▶ **Objective**
Rewrite everything from the line containing "You are a GUI" down to the end of the data, swapping "thumbnail" for "image" and changing nothing else.

▶ **Given data**
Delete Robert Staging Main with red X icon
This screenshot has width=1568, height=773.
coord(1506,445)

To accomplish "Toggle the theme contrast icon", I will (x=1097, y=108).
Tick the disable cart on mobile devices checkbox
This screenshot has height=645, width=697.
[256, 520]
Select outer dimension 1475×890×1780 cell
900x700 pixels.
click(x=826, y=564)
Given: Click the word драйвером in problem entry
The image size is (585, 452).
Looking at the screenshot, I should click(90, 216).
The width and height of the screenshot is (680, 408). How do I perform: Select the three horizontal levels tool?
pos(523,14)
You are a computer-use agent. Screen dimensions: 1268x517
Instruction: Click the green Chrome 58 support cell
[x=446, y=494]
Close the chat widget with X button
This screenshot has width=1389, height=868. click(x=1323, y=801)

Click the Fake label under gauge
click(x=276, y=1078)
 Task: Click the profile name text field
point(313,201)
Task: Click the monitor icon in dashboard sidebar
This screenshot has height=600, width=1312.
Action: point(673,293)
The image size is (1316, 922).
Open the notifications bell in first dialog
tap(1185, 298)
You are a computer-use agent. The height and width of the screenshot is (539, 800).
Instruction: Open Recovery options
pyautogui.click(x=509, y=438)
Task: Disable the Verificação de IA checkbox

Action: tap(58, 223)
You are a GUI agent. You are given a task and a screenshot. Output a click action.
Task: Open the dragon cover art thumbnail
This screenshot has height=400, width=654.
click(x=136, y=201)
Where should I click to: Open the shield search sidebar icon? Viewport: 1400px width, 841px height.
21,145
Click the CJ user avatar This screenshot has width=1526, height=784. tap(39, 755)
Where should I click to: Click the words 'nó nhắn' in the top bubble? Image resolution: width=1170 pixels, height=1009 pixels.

▶ **Written reply**
You are a GUI agent. You are given a task and a screenshot. Output a click action.
Task: Open the dragon cover art image
This screenshot has height=400, width=654.
click(x=136, y=201)
Where should I click to: Open the shield search sidebar icon? Viewport: 1400px width, 841px height.
21,145
Click the CJ user avatar This screenshot has width=1526, height=784. tap(39, 755)
Where should I click to: Click the words 'nó nhắn' in the top bubble? Image resolution: width=1170 pixels, height=1009 pixels.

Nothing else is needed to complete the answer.